QUESTIONS TO ANSWER:
1) According to the opinion piece on paying doctors a salary, on what basis do provincial health insurance plans mostly pay physicians?
2) Reproduce the passage of the opinion piece on paying doctors a salary starting at "Sept. 18, 2017." and ending at "the Trudeau government.".
3) Pick up the opinion piece on paying doctors a salary at its last sentence and keep writing it.

PASSAGE SHOWN:

Should doctors be paid a salary?

Posted on September 18, 2017 in Health Debates – Opinion/Commentary – Private, fee-for-service practice does not reflect the needs of a modern health-care system, which requires team-based care that focuses on patient outcomes, not piecemeal work.
Sept. 18, 2017.   By

The recent tax changes to Canadian Controlled Private Corporations (CCPC) proposed by the federal government have certainly raised the ire of doctors across the country. They have taken to social media and other venues to voice their displeasure with the Trudeau government.

These proposed tax changes and the amount of criticism raised by the physician community have even had some national columnists begin to ask the question, “Why don’t we just salary doctors like any other health care worker?” It’s an important policy question that’s worth exploring.

Canadian health care is primarily organized as a publicly funded, privately delivered system. Provincial health insurance plans pay physicians by and large on a fee-for-service (FFS) basis for the medical services they provide the public. That fee is supposed to cover all of the costs of that service, including overhead, like staff salaries and supplies like any business. This model is a holdover from the days before medicare when people paid out of pocket or private insurance companies paid doctors for these services.

I probably hold a minority view among my colleagues but in a single payer, government-funded system, the private office model is likely anachronistic. Private, fee-for-service practice does not reflect the needs of a modern health-care system, which requires team-based care that focuses on patient outcomes, not piecemeal work.

It also does not make financial sense to physicians anymore, who have no access to benefits, such as vacation, parental leave or pensions, and due to both price regulation and prohibition of private care, can neither adjust prices nor find alternative sources of revenue to cover increasing practice costs. Continuing on the current trajectory, it’s a failing business model.

But the reality is that fee for service, private practice medicine is not going away anytime soon, even if the majority physicians asked for it. Provincial insurance plans significantly benefit from this model in a couple of very politically important areas, which make wide scale implementation of any physician-as-employee based model practically impossible.

1. Wait times: There is a lot wrong with FFS, but there is one big thing it does right, which is to incent physicians to work hard. Prior research has shown FFS physicians see twice as many physicians as salaried ones. By reducing the price per service, as has been done in Ontario, the government has been able to deftly hold the line on costs, while getting doctors to work even harder to hold their overall income steady. Remove that key economic incentive, and wait times would increase. This is a death knell for any provincial government.

RECORDS PROVIDED:
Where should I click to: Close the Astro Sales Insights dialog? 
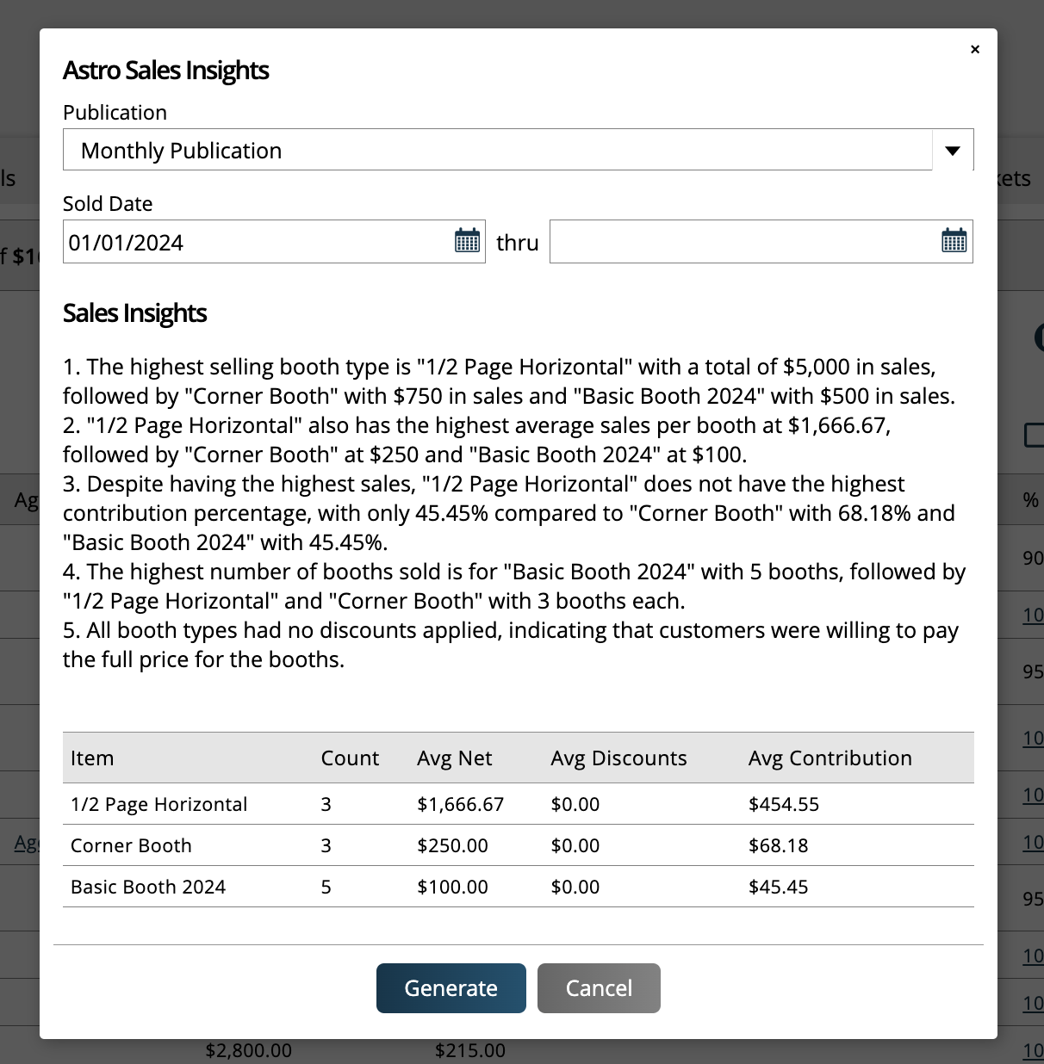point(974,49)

---

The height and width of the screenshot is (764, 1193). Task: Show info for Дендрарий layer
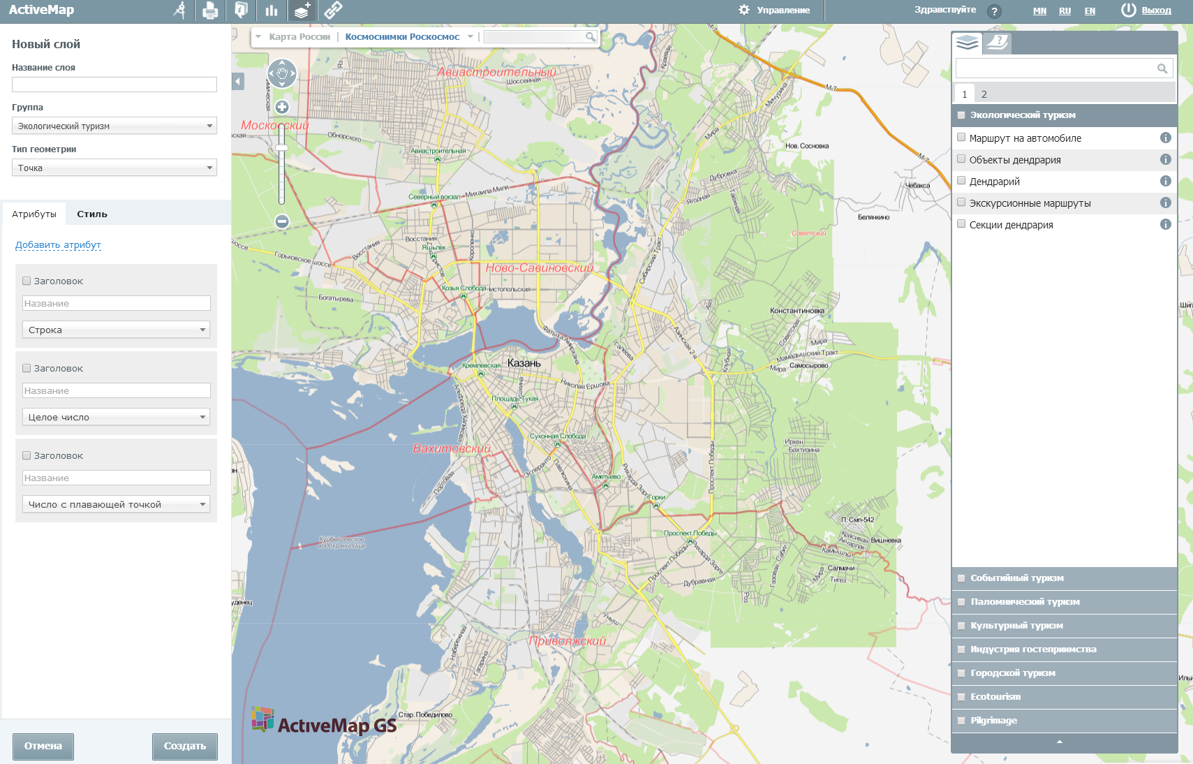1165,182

WRITTEN ANSWERS:
1) On a fee-for-service (FFS) basis.

2)
Sept. 18, 2017.   By

The recent tax changes to Canadian Controlled Private Corporations (CCPC) proposed by the federal government have certainly raised the ire of doctors across the country. They have taken to social media and other venues to voice their displeasure with the Trudeau government.

3)
2. Costs of care: Physician office overhead is the most poorly understood cost driver in our health system, but is also probably the most critical barrier to changing the way doctors are paid. If we assume, conservatively, that 25 to 30 per cent of physician payments go to overhead that is $3 to $4 billion a year, or the annual budget for the Toronto District School Board.

Thousands of people are employed by physician corporations, including medical assistants, technicians, nurses, and support staff. What happens to those people if physicians become government employees? These mostly non-unionized workers would either be out of work, or subsumed by either regional health authorities, hospitals or other health-care institutions.

A substantial number would join the collective bargaining agent of the institution they join, or if non-unionized, receive similar wages and benefits of their institutional colleagues. While better pay for thousands of health care workers would be virtuous side effect of physician employment, the end-result of this mass migration would be a substantial increase in costs with no tangible health system benefit in the short term.

And herein lies the central problem. Most health policy experts have advocated for an end for FFS, yet government policy since the inception of the Canada Health Act has not only allowed, but encouraged it. Provincial governments have effectively used to tax code to get something for nothing.

Will these proposed tax changes move provincial governments and medical associations to have an honest conversation about modernizing the way physicians are paid? The optimist in me hopes so, but the realist in me says probably not.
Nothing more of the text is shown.